The owners of the venerable New York newspaper Newsday, hard hit by the recession, online competition and recent debt, are going to try and generate fresh revenue by charging online readers for access to its website and content.
Newsday thinks it has a shot at success because it is now owned by a cable TV company, and some bundling of options could help attract reader/viewers.
Problem is, online readers are in the habit of seeing content on sites like Newsday for free. Other papers have tried this model, and most have not been successful, including The New York Times, which did make some money a while back on its Select subscriptions for certain features, like the high-profile columnists, but didn't like the accompanying backlash.
Newspapers are in trouble, obviously, and their dilemma is ours, too: we need the vetted, professional news that only a Dan Bice or Dave Umhoefer can generate.
That is why I expect newspapers to survive, but through smaller and fewer editions; mergers and combinations (the Capital Times morphed into an online entity, plus two weekly hard copy supplements delivered with the Wisconsin State Journal, for example); and perhaps fees for speciality content, like Packers Plus-type sections.
I could even see the Journal Sentinel moving their popular Brewers and Packers beat writers to some sort of a separate fee/subscription, capturing people willing to pay for expertise the way other readers pony up for investment news and insider opinion on financial websites.
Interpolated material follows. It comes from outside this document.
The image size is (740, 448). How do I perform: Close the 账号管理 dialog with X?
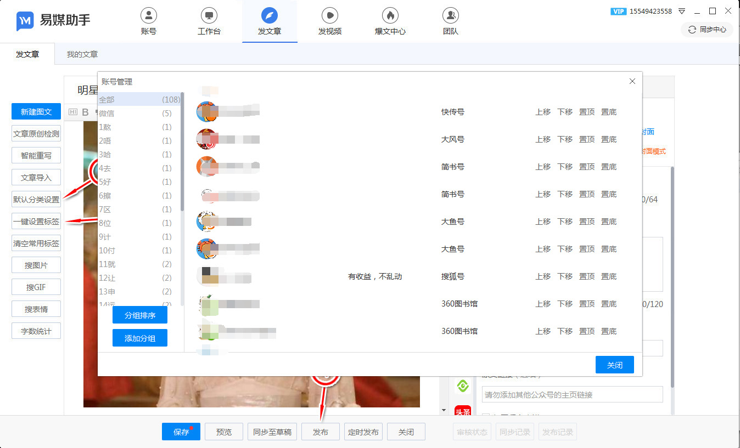[x=632, y=81]
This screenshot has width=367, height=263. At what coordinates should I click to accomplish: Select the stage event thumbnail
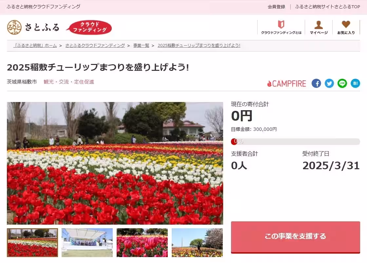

What's facing newspapers is obviously a big problem for a culture that functions best when it is informed, and is certainly a 'worst-of-times' burden internally in too.
And not only in dailies' newsrooms, because younger generations are using smarter phones for entertainment and news along with music.
I don;t think Newsday's experiment will succeed. Why buy access to its website when the New York Times and nearly all other news websites are free?